Scan the listing and copy each line where the word "computer" is present.

Material shown Start Marker

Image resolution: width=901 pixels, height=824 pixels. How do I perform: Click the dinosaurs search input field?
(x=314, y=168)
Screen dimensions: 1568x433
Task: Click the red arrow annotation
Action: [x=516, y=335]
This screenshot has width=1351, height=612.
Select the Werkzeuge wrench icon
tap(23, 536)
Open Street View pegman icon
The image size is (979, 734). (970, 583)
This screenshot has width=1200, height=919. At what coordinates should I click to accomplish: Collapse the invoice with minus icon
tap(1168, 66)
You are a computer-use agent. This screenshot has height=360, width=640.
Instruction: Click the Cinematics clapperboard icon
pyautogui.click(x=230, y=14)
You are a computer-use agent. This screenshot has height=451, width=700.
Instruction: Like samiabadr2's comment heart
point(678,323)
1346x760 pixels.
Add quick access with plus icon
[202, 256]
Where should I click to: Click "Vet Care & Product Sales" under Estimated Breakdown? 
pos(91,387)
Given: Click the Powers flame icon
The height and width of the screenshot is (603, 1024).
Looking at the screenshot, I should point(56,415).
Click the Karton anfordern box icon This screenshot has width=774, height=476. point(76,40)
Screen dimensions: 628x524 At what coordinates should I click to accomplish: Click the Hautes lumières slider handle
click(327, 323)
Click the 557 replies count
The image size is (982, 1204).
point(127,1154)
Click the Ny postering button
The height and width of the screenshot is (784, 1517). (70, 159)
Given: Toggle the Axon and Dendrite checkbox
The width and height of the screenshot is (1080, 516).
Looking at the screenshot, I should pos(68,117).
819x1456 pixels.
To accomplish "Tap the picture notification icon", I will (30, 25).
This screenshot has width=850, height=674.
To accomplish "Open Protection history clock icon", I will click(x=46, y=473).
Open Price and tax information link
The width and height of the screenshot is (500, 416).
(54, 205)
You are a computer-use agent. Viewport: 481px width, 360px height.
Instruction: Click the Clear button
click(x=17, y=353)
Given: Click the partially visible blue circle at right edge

Material shown End Marker

Result for this exercise:
You are a computer-use agent. This screenshot has height=360, width=640.
You are a computer-use agent. This screenshot has height=451, width=700.
You are a computer-use agent. Viewport: 481px width, 360px height.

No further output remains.